Wow that sounded weird from somebody who is somewhat anti marriage…
But my point is you can never get the 5 years back, and in ‘investing’ 3 more years will you get it back?
I’m thinking this is what he wants to say: “I want to be brutally honest with you. Right now, I love you and want to be with you forever, but there are some complications that I can’t get into. So, I’m going to ask you to wait 3 years before we (tentatively) marry. However, there’s no guarantee that I won’t change my mind during those 3 years. This is just how I am. If you can’t handle that, it would be best to break up now so you won’t have to endure it.”
I would agree with the other commenters and say that waiting for 3 years is not a reasonable request/demand.
The guy does not want to confront his relatives now and there is no guarantee he will be ready to do it later.
@Sara, @Jessica, @Laura, @AOA, @Rui, @The Chinese Guy, @Richard, @Crystal, thank you all for the comments! Well, I can see I misjudged this one, being a little too understanding of the man in this relationship. I hope Waitingbride is reading your words.
As a Chinese man, I would like to tell you that some Chinese old tredition do not deserve any courage. It is ” MIXIN”. JUST INSIST YOUR CORE VALUE
@Lueex, thanks for adding your voice to the conversation! Again, your comment echoes the tidal wave of sentiments here, that waiting three years is just not reasonable.
Love in the next 3 years, no guarantee!! I wish you good luck. If he really love you, he will come back and married you but on the basis that you are not married yet.

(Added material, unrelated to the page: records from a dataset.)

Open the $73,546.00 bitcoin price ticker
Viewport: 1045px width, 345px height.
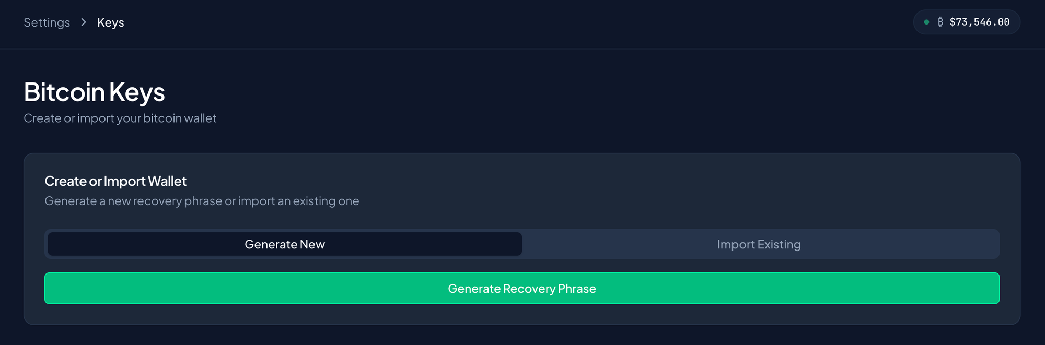pos(967,22)
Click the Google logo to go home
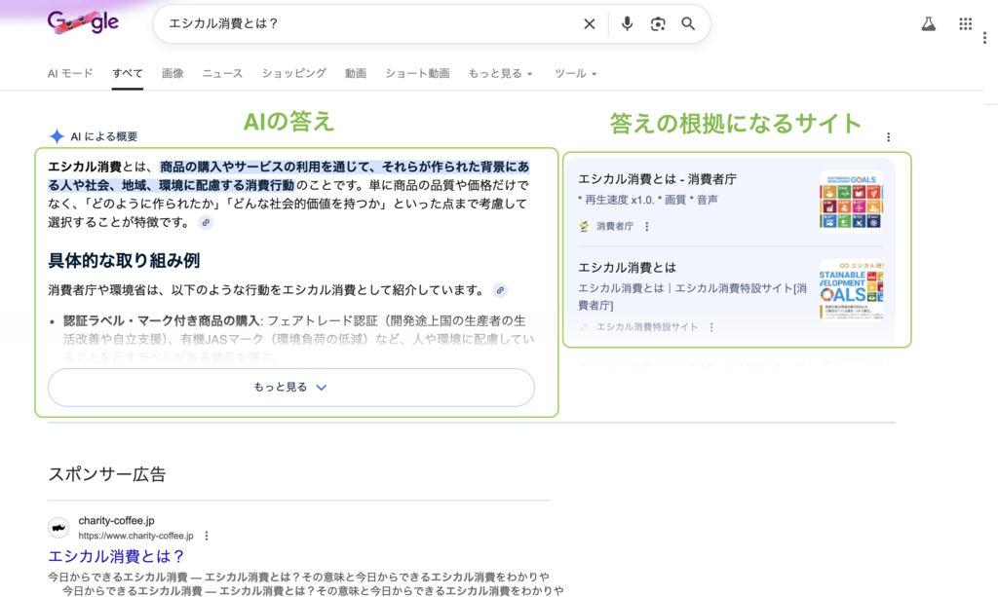The height and width of the screenshot is (597, 998). click(84, 22)
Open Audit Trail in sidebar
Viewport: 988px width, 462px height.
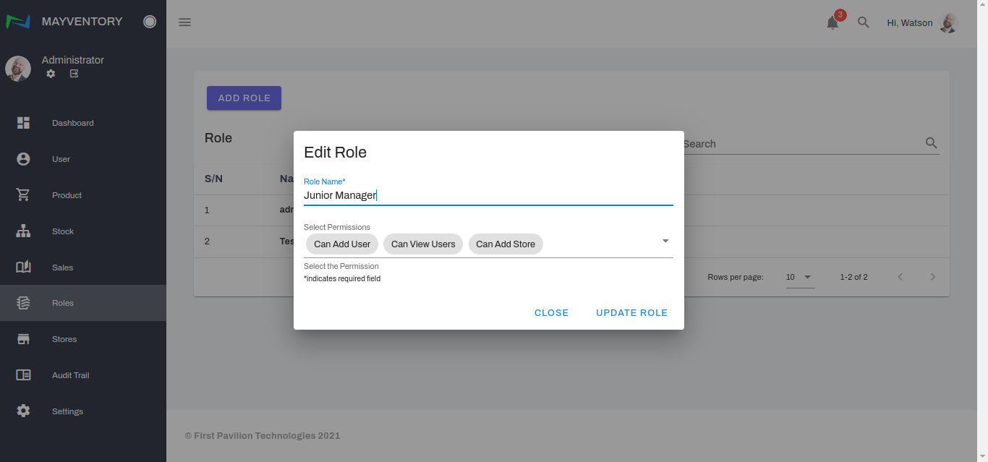[x=70, y=375]
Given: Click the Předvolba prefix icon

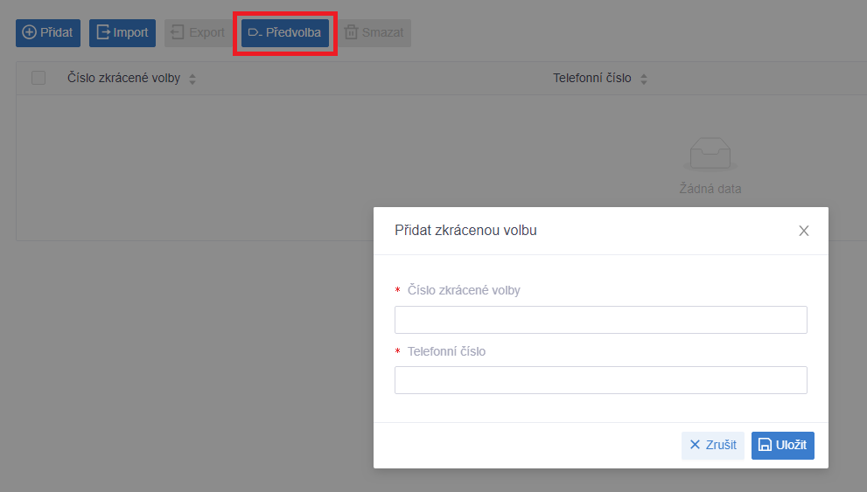Looking at the screenshot, I should coord(255,32).
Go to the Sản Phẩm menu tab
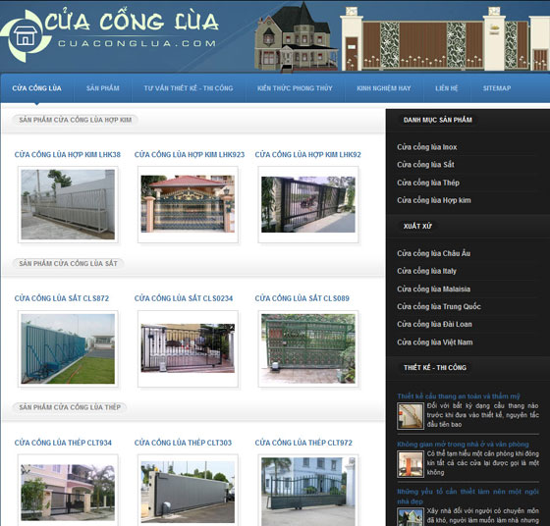The width and height of the screenshot is (550, 526). click(103, 88)
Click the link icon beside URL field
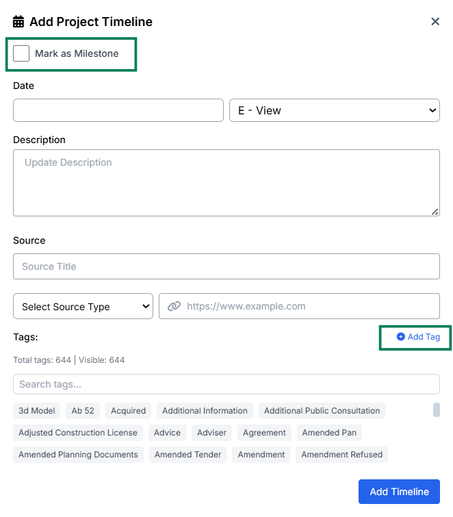 point(174,306)
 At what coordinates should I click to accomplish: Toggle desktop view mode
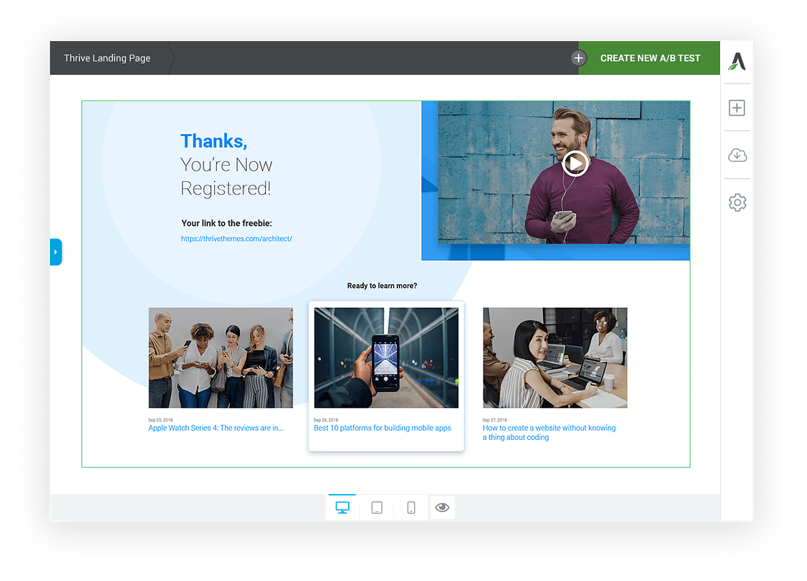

Thanks Xiaoheng! Yes, you are so right — there’s never a guarantee the love will still be there after three years.
Waitingbride: The Chinese like all other peoples are exclusive, but mostly from cultual point of view, because the Chinese is a big melting pot or thousand of years. I would try to reach out to his mom and try to follow the traditions more than another Chinese woman to change her mind towards you. She will soften up in time and reach back your way, because deep down she understands where you came from. I think your deliemma is mom wants to move in with her son. If you can show that you are a true Chinese wife, you may not be living with her, but she is always welcomed in your house. This problem affects not only in mixed marriages but modern Chinese wives in general. You have found a true love and you are older you may want to give this suggestion a shot.
I am not so sure where you husband is from. I am A CHINESE guy but my parents do not care what kind of girls I love since what they really care is whether the girl their son loves really loves their son….:-) They will judge from their own perspectives. Let me tell you some secrets. You must understand Chinese culture about how to be a wife and then at least show something in front of your bf’s mummy. This is not cheating. The first impression is really important on if they approve your marriage or not.
I married an ethnic Chinese immigrant in the 1970’s. This was not easy, but I learned not to put up with his bull shit. We are still married after 38 years, but you have to remain a strong person, meaning don’t let his family overwhelm you. You need to place good boundaries to stay healthy.